By the uniform continuity of $\psi'$, $(\ast\ast)$ differs very little from a Riemann sum for $(\ast)$. Using the triangle inequality for the Euclidean norm, we have $$\bigl\lvert \bigl(\phi'(\xi_i)^2 + \psi'(\rho_i)^2\bigr)^{1/2} - \bigl(\phi'(\xi_i)^2 - \psi'(\xi_i)^2\bigr)^{1/2}\bigr\rvert \leqslant \lvert \psi'(\rho_i) - \psi'(\xi_i)\rvert\,. \tag{1}$$ And by the uniform continuity of $\psi'$, for every $\varepsilon > 0$ there is a $\delta > 0$ such that $$\lvert \psi'(\rho_i) - \psi'(\xi_i)\rvert \leqslant \varepsilon$$ for all $i$ when $\lvert \Gamma\rvert \leqslant \delta$. Thus, writing $$\tilde{S}_{\Gamma} = \sum_{i = 1}^{m} \bigl(\phi'(\xi_i)^2 + \psi'(\xi_i)^2\bigr)^{1/2}(t_i - t_{i-1})$$ we have $$\lvert S_{\Gamma} - \tilde{S}_{\Gamma}\rvert \leqslant \sum_{i = 1}^{m} \lvert \psi'(\rho_i) - \psi'(\xi_i)\rvert (t_i - t_{i-1}) \leqslant \sum_{i = 1}^{m} \varepsilon\cdot (t_i - t_{i-1}) = \varepsilon\cdot (b-a)$$ whenever $\lvert \Gamma\rvert \leqslant \delta$.

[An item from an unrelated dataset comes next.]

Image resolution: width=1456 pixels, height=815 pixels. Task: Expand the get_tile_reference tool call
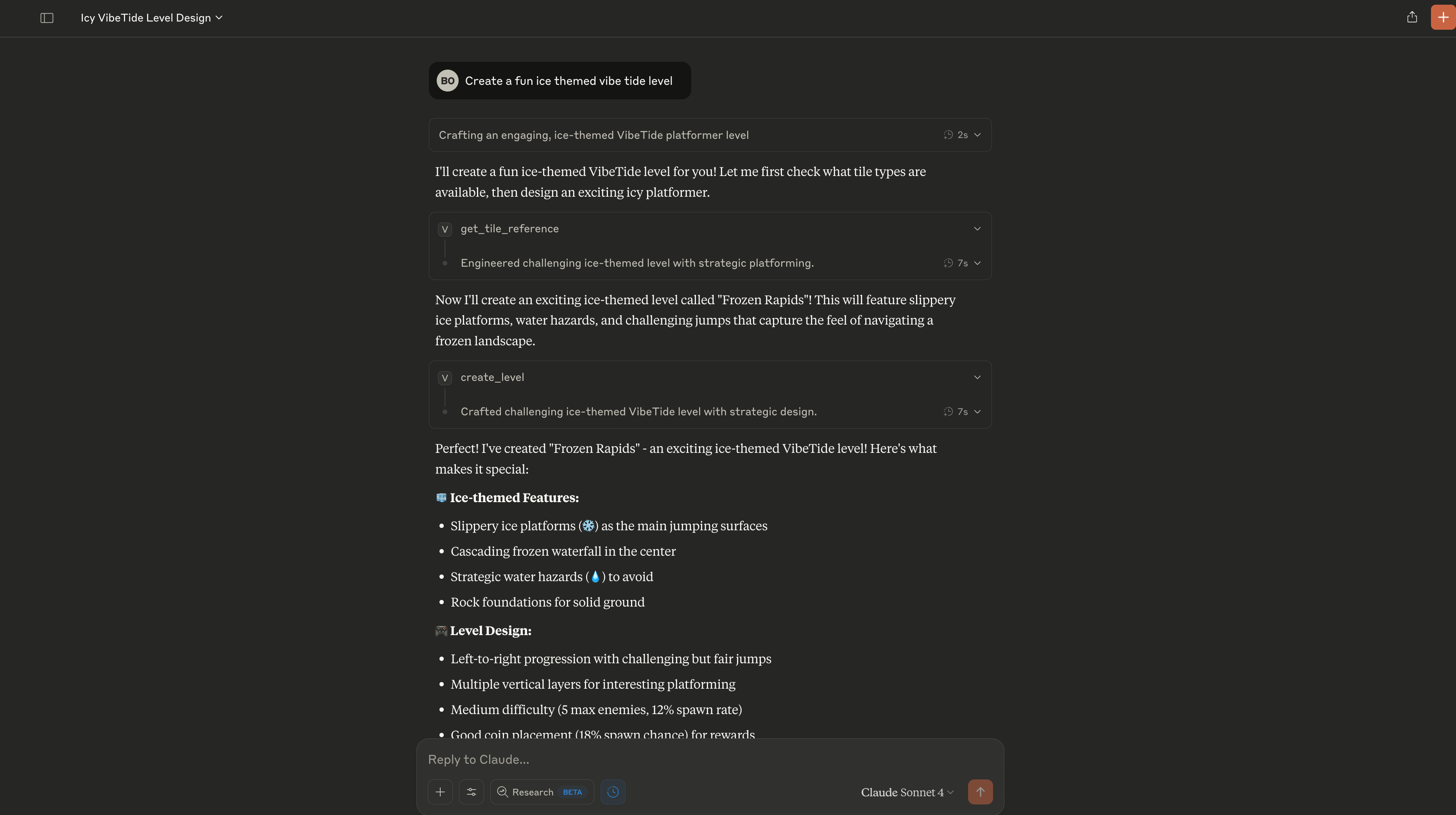click(977, 229)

Now $\tilde{S}_{\Gamma}$ is a Riemann sum for $(\ast)$, and thus it follows that $$\Biggl\lvert\, L - \int_{a}^{b} \bigl(\phi'(t)^2 + \psi'(t)^2\bigr)^{1/2}\,dt \Biggr\rvert \leqslant \varepsilon \cdot (b-a)$$ holds for every $\varepsilon > 0$. And that implies $$L = \int_{a}^{b} \bigl(\phi'(t)^2 + \psi'(t)^2\bigr)^{1/2}\,dt\,.$$
We have used the continuity of only one of the derivatives ($\psi$ here, we could obviously swap the rôles), of the other we only use Riemann integrability (which ensures that indeed $\tilde{S}_{\Gamma}$ tends to the integral as $\lvert \Gamma\rvert \to 0$). The conclusion that the arc-length of the curve is given by the integral holds under still weaker assumptions, but then more work must be put into the proof.